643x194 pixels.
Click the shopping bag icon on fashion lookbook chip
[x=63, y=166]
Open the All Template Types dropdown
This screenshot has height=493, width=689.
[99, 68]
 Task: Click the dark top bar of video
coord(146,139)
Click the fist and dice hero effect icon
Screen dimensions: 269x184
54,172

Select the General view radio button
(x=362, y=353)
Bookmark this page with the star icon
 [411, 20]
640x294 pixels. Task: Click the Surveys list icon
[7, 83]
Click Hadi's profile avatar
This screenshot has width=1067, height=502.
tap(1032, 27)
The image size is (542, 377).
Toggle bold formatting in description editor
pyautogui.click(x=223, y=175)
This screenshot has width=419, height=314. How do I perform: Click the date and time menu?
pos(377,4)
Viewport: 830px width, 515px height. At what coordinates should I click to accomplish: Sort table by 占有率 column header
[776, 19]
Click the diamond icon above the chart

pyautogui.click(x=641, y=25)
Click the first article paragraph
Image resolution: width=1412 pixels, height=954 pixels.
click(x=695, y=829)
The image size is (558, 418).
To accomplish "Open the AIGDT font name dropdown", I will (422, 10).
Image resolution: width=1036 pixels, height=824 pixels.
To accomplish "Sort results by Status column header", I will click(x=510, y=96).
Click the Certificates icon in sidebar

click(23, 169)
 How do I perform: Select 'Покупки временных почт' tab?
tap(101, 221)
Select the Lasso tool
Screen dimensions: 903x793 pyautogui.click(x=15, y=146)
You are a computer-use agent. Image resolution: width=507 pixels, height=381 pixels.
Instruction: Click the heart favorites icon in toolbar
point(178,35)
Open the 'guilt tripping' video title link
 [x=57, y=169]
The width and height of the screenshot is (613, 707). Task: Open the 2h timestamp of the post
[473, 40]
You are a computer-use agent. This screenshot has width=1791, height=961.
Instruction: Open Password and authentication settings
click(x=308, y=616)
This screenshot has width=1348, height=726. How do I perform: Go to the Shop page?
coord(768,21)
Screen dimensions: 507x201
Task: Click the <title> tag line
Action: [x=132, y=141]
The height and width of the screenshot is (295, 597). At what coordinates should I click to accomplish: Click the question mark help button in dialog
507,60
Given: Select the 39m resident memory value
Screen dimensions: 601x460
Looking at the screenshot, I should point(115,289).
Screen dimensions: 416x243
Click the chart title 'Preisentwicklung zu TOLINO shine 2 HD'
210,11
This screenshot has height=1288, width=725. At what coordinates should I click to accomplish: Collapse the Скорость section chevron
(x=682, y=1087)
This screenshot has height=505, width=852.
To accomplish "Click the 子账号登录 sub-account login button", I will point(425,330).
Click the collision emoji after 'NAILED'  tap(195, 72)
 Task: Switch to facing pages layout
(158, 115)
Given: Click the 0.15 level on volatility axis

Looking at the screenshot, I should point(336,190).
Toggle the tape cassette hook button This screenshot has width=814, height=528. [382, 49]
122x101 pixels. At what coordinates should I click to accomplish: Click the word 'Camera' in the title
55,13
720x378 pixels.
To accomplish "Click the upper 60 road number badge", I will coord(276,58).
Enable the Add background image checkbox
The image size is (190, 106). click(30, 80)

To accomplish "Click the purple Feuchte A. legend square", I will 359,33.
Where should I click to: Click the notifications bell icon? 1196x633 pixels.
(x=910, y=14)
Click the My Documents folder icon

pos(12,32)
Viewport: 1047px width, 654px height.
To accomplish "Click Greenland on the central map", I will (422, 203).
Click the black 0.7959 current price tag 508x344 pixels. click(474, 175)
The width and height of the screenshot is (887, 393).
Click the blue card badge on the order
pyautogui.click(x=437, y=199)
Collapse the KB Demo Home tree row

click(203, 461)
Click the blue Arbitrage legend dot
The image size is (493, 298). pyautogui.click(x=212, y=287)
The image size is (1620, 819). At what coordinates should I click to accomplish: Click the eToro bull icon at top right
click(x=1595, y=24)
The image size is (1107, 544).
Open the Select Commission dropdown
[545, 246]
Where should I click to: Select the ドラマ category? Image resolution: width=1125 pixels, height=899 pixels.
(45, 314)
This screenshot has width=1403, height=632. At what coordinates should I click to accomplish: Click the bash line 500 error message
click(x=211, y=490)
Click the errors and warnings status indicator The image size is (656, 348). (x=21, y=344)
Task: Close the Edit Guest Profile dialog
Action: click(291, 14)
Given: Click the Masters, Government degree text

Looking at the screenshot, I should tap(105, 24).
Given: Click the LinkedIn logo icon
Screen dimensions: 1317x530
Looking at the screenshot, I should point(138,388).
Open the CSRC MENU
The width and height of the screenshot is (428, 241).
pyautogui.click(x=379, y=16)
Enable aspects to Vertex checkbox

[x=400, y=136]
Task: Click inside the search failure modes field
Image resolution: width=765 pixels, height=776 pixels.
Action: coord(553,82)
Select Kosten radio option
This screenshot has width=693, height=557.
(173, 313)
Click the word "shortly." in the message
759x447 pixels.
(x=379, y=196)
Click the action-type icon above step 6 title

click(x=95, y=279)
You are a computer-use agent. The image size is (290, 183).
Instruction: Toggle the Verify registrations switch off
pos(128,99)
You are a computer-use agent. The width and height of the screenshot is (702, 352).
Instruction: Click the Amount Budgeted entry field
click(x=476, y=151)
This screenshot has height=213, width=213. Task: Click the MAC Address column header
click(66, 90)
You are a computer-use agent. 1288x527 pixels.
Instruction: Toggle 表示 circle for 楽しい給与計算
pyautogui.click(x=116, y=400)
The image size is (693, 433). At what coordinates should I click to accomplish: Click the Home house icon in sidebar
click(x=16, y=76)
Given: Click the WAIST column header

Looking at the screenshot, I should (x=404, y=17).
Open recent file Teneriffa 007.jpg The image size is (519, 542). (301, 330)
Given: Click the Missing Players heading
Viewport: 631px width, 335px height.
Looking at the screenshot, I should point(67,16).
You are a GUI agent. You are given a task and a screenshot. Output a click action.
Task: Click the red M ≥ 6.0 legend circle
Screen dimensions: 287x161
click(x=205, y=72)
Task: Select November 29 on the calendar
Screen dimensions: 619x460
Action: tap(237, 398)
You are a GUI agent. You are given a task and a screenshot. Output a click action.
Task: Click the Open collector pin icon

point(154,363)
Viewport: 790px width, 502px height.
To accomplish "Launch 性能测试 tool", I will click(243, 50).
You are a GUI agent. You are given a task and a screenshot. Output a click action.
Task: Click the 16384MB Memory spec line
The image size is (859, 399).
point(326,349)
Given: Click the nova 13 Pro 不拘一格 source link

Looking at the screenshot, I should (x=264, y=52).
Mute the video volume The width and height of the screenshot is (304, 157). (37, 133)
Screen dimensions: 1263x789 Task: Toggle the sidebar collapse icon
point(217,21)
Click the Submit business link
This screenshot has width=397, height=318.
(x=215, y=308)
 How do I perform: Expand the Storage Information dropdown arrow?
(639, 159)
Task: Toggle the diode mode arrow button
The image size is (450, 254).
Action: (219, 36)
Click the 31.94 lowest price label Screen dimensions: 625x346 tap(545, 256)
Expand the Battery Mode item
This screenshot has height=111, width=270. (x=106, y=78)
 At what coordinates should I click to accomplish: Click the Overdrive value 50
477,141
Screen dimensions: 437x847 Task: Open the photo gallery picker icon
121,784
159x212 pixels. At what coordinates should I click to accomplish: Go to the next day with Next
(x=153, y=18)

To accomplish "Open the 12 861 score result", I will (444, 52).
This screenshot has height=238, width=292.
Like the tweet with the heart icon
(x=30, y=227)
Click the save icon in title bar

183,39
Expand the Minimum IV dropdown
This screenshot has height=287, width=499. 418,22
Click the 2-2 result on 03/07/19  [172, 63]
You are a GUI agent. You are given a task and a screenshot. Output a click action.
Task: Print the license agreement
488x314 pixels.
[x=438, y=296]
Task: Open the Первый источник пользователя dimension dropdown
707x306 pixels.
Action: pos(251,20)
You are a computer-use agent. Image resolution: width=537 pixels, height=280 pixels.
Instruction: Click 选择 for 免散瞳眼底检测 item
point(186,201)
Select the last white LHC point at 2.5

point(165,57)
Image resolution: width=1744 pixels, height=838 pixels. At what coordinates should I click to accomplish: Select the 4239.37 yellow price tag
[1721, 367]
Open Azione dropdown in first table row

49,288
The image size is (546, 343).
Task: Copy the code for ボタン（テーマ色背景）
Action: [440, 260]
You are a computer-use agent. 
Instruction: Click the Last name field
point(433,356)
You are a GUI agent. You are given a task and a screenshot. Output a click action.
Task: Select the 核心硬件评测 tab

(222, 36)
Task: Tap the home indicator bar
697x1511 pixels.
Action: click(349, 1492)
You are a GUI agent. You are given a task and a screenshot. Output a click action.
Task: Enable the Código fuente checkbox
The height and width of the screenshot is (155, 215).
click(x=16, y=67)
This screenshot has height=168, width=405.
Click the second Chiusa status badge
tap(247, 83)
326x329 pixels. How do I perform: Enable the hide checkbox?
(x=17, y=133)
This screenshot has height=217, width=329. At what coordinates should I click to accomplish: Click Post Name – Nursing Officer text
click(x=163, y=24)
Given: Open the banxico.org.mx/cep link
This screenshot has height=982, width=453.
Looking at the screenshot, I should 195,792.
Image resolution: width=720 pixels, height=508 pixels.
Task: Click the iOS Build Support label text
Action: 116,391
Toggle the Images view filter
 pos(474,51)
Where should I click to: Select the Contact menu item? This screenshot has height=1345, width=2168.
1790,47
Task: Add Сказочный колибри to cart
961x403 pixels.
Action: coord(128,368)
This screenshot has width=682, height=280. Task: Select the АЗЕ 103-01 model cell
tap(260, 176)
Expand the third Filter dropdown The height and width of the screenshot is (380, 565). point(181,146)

##########

▶ **Task instructions**
Would you copy each line of the records that contains "computer"?

▶ **Result below**
You are a computer-use agent. Image resolution: width=507 pixels, height=381 pixels.
You are a computer-use agent. This screenshot has width=1791, height=961.
You are a computer-use agent. The image size is (290, 183).
You are a computer-use agent. The width and height of the screenshot is (702, 352).
You are a computer-use agent. 1288x527 pixels.
You are a computer-use agent. Image resolution: width=537 pixels, height=280 pixels.
You are a computer-use agent. 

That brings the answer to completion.